NSHE Notes
by Chancellor Dan Klaich

October 19, 2015

Contrary to the opinions of some, we are not alone. Nevada is not an island.

Although we have a unique history and, some may argue, culture, we face many of the same issues as other states and higher education institutions. Providing a quality, and affordable, education to rural communities is one challenge we share with much of the country.
According to the 2010 Carnegie Basic Classification, 64 percent of all public two-year colleges serve rural communities and these institutions serve nearly 37 percent of all community college enrollments in the United States.

There are considerable hurdles to overcome in keeping our rural communities connected with the rapidly changing global arena. In that regard, our rural community colleges are becoming an even more important guiding force in helping their service areas prepare for the 21st century's economic, technological and societal changes.

To learn more about how others are tackling these issues, Great Basin College and Western Nevada College recently participated in a two-day conference as part of their ongoing work with the Rural Community College Alliance - the organization advocates on behalf of America's rural community and tribal colleges. This year's national conference was hosted by Western Nevada College.
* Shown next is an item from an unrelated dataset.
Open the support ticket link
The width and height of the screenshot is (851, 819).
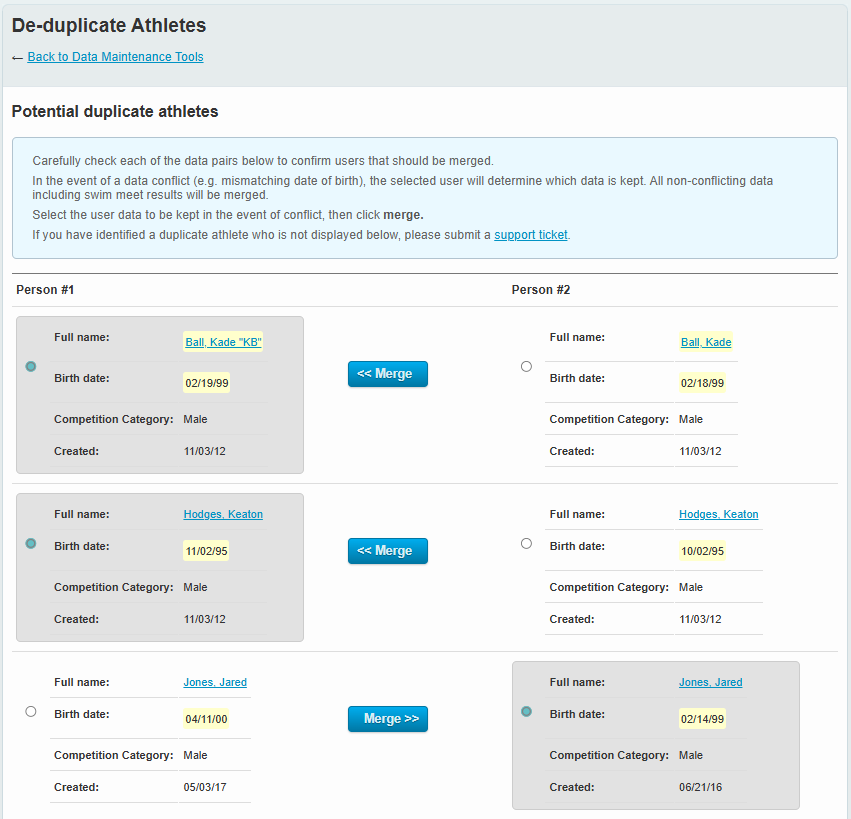pyautogui.click(x=530, y=235)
Approximately 140 educators representing 100 rural colleges were in attendance to share ideas, initiatives and collaborations. WNC gave a presentation highlighting their innovative joint shared services initiative with GBC titled, "Working as a Team across 96,000 Square Miles: Shared Services in Institutional Research and Effectiveness." Additionally, GBC made a presentation describing how through five campus locations and nineteen remote sites they provide postsecondary educational opportunities to Nevada's ten most rural counties using a combination of online, interactive video and traditional delivery modes. These rural counties, containing a population of less than two people per square mile, are among the most sparsely populated in the nation.
Other highlights included:
  • A U.S. Department of Agriculture presentation on rural economic development grants that the attendees can apply to receive and the announcement of a $400,000 grant to the Rural Community College Association for academic programs fostering economic growth for rural community colleges.
  • A presentation by the Jack Kent Cooke Foundation, announcing an outreach program for rural students to compete for scholarships to complete their bachelor degree.
  • Information on how states are responding to the President's College Promise initiative.
  • Information on what rural colleges are doing to improve access and affordability in their regions while responding to the renewed focus on job training in a recovering economy.
In the Nevada System of Higher Education, we take our obligation to serve every Nevadan who seeks post-secondary education very seriously, regardless of where they happen to live in our great state. Conferences like these play a significant part in the ongoing process of improving our ability to meet that responsibility. Serving one of the nation's most rural areas, WNC and GBC strive to create, enrich and support economically sustainable and culturally diverse communities. This shared passion fuels the work of our rural colleges as they help us build a New Nevada.